After being in the south along the Algarve coast, a little more north of Lisbon, the next logical stop was to visit the city of Porto.
Porto, also known as Oporto is the second largest city in Portugal after Lisbon, which I first started my 7-month journey in. The population of Porto and the surrounding area comes in about 2.1 million. It’s also one of the oldest European centers and its historical core has been named a World Heritage Site by UNESCO.
The hostel I booked for this part of the trip was the Yes! Porto Hostel, the same brand as the one I stayed in Lisbon. If you are not familiar with the Yes! branded hostels in Portugal, they have an awesome group dinner every night around 9 pm, which includes a 3 course home cooked meal along with an open bar for 2 hours which only runs you 10 Euros, followed by optional pub crawls with an extra added fee of 10 Euros. Once again these are great ways to meet fellow travelers, especially if you are traveling alone.
Stuff to Do
One again, like most popular tourist destinations in Europe, Porto has free walking tours, in Porto they actually have 2, one in the morning and one in the afternoon that both tackle different parts of the city. I ventured out on both of these and sadly the one in the afternoon we got completely soaking wet, having to walk uphill through almost a foot of water at one point. When you mix rain, water, and sweat your shoes and socks start to smell, and unfortunately, that smell stayed with my shoes for the next 6 months…

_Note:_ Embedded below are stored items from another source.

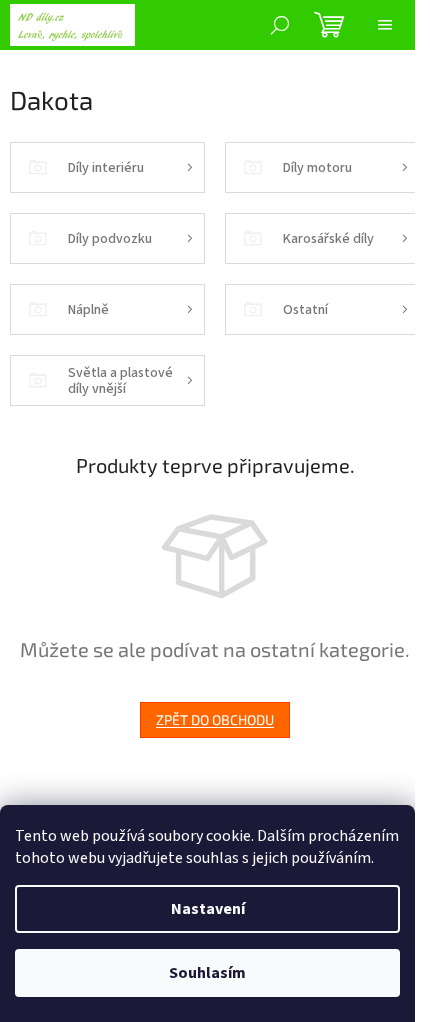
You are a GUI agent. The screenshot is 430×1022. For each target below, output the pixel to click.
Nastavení (208, 909)
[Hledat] (280, 25)
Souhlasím (207, 973)
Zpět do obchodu (215, 719)
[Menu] (385, 25)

During the walking tour, you also walk by the bookstore which apparently inspired the one in Harry Potter, as J.K Rowling was a teacher in Portugal when she first started to write the series. You have to buy a ticket to get into the bookstore but I believe if you ended up buying a book from them the price of the ticket goes towards a discount on the book.
Another awesome tour to go on is the Port wine tour. If you have never tried Port wine before it is typically sweet wine which is produced exclusively in the Douro Valley in the Northern Provinces of Portugal. Since it is usually sweet, it is more of a dessert wine, sort of like the ice wine we have back in Canada. Like most of the other wine tours, I have been on around Europe some of the other people didn’t quite enjoy the wine they were drinking and instead, I ended up with an extra 8/9 glasses then I paid for!
After having to go to the last pub crawl in Portugal I then had a quick 2-hour nap before heading off on an early flight to Prague for a week.